[QuickFix] Add not dependent weight sharing
authorJihoon Lee <jhoon.it.lee@samsung.com>
Fri, 12 Nov 2021 05:35:17 +0000 (14:35 +0900)
committerJijoong Moon <jijoong.moon@samsung.com>
Fri, 19 Nov 2021 04:56:37 +0000 (13:56 +0900)
This patch allows weight sharing regardless of allocation order of
weight sharing

**Self evaluation:**
1. Build test: [X]Passed [ ]Failed [ ]Skipped
2. Run test: [X]Passed [ ]Failed [ ]Skipped

Signed-off-by: Jihoon Lee <jhoon.it.lee@samsung.com>
nntrainer/graph/network_graph.cpp
nntrainer/layers/layer_context.h
nntrainer/layers/layer_node.cpp
nntrainer/tensor/manager.cpp

index 66826c3..7c387a9 100644 (file)
@@ -856,33 +856,41 @@ NetworkGraph::finalizeContext(const std::shared_ptr<LayerNode> &lnode,
   std::vector<std::string> shared_weight_names;
   std::vector<std::string> shared_tensor_names;
   if (auto shared_node_str = lnode->getSharedFrom(); !shared_node_str.empty()) {
-    auto shared_node = getLayerNode(shared_node_str).get();
-    NNTR_THROW_IF(shared_node == nullptr, std::invalid_argument)
-      << "shared_node requested but it is not registered in the graph, name: "
-      << shared_node_str << " requested from " << lnode->getName();
-    NNTR_THROW_IF(shared_node->getType() != lnode->getType(),
-                  std::invalid_argument)
-      << " shared_node and lnode type mismatch, source node type: "
-      << shared_node->getType() << " depedent node type: " << lnode->getType()
-      << " depedent node name: " << lnode->getName();
-    NNTR_THROW_IF(!shared_node->isFinalized(), std::invalid_argument)
-      << "shared node must be prior to the dependent node and it should be "
-         "finalized beforehand, shared node name: "

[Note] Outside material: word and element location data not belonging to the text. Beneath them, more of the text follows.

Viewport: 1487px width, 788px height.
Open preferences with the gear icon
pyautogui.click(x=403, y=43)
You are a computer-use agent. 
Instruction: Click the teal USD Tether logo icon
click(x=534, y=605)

-      << shared_node_str << " dependent node name: " << lnode->getName();
-    auto num_weight = shared_node->getNumWeights();
-    shared_weight_names.reserve(num_weight);
-    for (auto i = 0u; i < num_weight; ++i) {
-      shared_weight_names.emplace_back(shared_node->getWeightName(i));
-    }
-
-    auto &rc = shared_node->getRunContext();
+    // auto shared_node = getLayerNode(shared_node_str).get();
+    // NNTR_THROW_IF(shared_node == nullptr, std::invalid_argument)
+    //   << "shared_node requested but it is not registered in the graph, name:
+    //   "
+    //   << shared_node_str << " requested from " << lnode->getName();
+    // NNTR_THROW_IF(shared_node->getType() != lnode->getType(),
+    //               std::invalid_argument)

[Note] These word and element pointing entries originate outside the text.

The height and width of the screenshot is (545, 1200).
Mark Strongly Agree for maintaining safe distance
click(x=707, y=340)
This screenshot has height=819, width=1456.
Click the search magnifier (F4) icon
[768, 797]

+    //   << " shared_node and lnode type mismatch, source node type: "
+    //   << shared_node->getType() << " depedent node type: " <<
+    //   lnode->getType()
+    //   << " depedent node name: " << lnode->getName();
+    // NNTR_THROW_IF(!shared_node->isFinalized(), std::invalid_argument)
+    //   << "shared node must be prior to the dependent node and it should be "
+    //      "finalized beforehand, shared node name: "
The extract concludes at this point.